I meant bought, but blight works just as well.

Comment by Bazza

This is the equivalent of Donald Trump talking about the arrogance of the rich.

Comment by DH

Would you reconsider your opinion if I told you that one of the founders was a Wharton business economics professor who has researched “the norms that influence tipping behaviour”?

Or would you make a Cheers related gag about Norms?

Comment by John

I’d say it’s more evidence on the flaws of research. And education for that matter.

Comment by DH

Don’t mention education, you’ll just encourage comment from those loons who are still reading that Einstein post!

Comment by John

And that tip jar is stupid but so is buying:

Robot ball
Multiple robot dogs
Multiple robot rabbits
An original Dalek (not tech, but still stupid even if you did sell it for a profit)
A full size, remote controlled R2D2 with DVD projector in his head
Robot guitars
More ipads and imacs than the population of Australia

And don’t forget, only a few weeks ago, you almost bought a full size, working replica of Kitt, the car from night rider.

Just saying.

Comment by DH

Kitt car, eh. Some assembly required?

Comment by Ian Gee

Stalker. Like how I reframed this to be your issue, not mine?!

Comment by Rob

Robert. Were you really considering purchasing a replica of the Knight Rider car? I am unsure whether that information mortifies or impresses me.

Comment by Lee Hill

He only was considering it so he could rebadge it as a wiedenmobile.

Record excerpts:
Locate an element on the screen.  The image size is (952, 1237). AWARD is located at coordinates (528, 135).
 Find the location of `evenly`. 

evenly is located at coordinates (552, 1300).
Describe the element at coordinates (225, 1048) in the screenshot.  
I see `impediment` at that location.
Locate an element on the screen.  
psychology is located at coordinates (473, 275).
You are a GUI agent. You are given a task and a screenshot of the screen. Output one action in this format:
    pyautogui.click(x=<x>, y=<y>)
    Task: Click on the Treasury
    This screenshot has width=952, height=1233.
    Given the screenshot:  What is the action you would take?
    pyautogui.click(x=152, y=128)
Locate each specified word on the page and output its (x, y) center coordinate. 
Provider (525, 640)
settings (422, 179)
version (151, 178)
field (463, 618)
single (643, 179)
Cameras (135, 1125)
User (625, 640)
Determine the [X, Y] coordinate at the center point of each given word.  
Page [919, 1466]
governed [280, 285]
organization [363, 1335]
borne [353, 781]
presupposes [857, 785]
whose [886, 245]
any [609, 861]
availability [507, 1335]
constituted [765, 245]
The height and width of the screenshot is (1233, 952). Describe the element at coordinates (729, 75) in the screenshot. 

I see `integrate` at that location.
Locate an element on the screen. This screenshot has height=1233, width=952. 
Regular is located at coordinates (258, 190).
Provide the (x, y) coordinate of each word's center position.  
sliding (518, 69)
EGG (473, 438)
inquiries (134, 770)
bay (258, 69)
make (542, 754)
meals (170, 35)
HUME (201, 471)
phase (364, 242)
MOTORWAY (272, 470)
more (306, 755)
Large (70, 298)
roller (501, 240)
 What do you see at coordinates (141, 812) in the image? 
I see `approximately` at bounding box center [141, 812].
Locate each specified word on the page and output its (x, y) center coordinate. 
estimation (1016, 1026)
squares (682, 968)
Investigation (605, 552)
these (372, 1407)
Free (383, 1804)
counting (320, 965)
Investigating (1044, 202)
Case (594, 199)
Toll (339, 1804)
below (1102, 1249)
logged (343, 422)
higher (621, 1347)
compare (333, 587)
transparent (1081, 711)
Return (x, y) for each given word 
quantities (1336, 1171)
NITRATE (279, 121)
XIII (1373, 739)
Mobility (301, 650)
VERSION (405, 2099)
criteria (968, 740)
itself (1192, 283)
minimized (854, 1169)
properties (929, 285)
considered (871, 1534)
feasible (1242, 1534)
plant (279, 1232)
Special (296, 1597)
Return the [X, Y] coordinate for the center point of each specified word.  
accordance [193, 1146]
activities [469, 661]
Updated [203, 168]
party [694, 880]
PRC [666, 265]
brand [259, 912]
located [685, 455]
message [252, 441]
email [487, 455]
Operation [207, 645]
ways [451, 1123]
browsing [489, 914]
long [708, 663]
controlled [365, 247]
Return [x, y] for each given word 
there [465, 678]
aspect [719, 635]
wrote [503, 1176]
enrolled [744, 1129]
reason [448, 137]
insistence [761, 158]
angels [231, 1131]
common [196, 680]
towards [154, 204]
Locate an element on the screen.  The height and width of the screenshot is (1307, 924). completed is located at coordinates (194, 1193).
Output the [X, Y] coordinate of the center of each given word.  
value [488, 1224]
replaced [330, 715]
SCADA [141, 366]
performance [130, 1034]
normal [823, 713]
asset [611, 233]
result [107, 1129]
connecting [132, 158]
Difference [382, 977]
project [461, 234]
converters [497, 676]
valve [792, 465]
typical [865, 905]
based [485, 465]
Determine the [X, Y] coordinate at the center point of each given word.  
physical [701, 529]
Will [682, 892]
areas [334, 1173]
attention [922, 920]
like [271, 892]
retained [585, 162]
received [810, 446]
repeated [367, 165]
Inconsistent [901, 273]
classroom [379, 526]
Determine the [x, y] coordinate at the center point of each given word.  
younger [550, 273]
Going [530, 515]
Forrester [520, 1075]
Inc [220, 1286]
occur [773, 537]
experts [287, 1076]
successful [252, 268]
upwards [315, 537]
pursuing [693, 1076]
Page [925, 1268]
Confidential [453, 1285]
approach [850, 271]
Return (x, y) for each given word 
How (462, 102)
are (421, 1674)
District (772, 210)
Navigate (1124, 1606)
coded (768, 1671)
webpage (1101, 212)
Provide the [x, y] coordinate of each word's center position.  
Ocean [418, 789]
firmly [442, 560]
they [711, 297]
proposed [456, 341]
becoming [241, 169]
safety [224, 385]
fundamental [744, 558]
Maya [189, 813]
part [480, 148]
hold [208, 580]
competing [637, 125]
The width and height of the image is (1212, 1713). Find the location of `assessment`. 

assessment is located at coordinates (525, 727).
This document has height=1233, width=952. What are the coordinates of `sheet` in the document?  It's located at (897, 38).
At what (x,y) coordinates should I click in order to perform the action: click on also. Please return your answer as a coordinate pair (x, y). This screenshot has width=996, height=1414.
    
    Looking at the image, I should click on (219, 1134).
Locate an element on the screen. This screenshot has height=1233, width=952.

What you will do:
• A. According to the comment thread, what has the Wharton professor among the founders researched?
• B. Copy the comment thread word for word, between "Comment by Rob" and "or impresses me.", inclusive.
• C. Summarize the comment thread in two sentences.
Work only from the comment thread.

Answers to the problems:
• A. The norms that influence tipping behaviour.

• B.
Comment by Rob

Robert. Were you really considering purchasing a replica of the Knight Rider car? I am unsure whether that information mortifies or impresses me.

• C. One commenter points out that a founder is a Wharton business economics professor who has researched the norms behind tipping, and another replies that this is more evidence of the flaws of research and of education. A commenter then calls the tip jar stupid but says the same of the addressee's purchases, such as robot dogs, an original Dalek, and a remote-controlled R2D2, and mentions that the addressee almost bought a working replica of Kitt, which draws teasing from others.